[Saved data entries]

----------

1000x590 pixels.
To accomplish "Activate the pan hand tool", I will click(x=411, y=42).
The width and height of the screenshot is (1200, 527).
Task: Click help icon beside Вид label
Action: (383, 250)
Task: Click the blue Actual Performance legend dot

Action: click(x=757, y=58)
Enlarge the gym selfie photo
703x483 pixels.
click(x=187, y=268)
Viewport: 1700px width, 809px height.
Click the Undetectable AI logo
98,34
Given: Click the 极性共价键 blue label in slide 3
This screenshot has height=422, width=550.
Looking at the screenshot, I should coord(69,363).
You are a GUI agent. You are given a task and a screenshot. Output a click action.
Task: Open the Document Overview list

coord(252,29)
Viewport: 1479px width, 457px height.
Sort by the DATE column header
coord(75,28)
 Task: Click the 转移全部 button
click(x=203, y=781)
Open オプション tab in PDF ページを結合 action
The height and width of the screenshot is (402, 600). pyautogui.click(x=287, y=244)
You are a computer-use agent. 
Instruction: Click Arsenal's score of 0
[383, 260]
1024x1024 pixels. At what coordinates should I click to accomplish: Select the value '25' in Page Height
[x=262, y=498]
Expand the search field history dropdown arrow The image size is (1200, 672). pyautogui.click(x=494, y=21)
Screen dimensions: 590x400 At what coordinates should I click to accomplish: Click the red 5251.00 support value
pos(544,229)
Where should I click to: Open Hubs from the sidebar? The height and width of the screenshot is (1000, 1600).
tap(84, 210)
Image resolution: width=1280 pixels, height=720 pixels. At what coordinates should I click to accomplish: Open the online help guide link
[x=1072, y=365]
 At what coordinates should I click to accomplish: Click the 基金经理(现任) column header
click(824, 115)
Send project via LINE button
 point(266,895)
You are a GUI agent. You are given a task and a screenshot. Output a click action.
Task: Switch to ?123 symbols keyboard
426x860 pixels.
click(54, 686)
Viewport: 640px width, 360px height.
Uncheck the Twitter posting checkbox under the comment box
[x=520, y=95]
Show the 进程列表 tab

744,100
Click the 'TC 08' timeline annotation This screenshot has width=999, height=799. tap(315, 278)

----------

# Exercise
Each line from the one containing "1024x1024 pixels. At" to the last line above must be returned exactly, and no line outside that range.

# Response
1024x1024 pixels. At what coordinates should I click to accomplish: Select the value '25' in Page Height
[x=262, y=498]
Expand the search field history dropdown arrow The image size is (1200, 672). pyautogui.click(x=494, y=21)
Screen dimensions: 590x400 At what coordinates should I click to accomplish: Click the red 5251.00 support value
pos(544,229)
Where should I click to: Open Hubs from the sidebar? The height and width of the screenshot is (1000, 1600).
tap(84, 210)
Image resolution: width=1280 pixels, height=720 pixels. At what coordinates should I click to accomplish: Open the online help guide link
[x=1072, y=365]
 At what coordinates should I click to accomplish: Click the 基金经理(现任) column header
click(824, 115)
Send project via LINE button
 point(266,895)
You are a GUI agent. You are given a task and a screenshot. Output a click action.
Task: Switch to ?123 symbols keyboard
426x860 pixels.
click(54, 686)
Viewport: 640px width, 360px height.
Uncheck the Twitter posting checkbox under the comment box
[x=520, y=95]
Show the 进程列表 tab

744,100
Click the 'TC 08' timeline annotation This screenshot has width=999, height=799. tap(315, 278)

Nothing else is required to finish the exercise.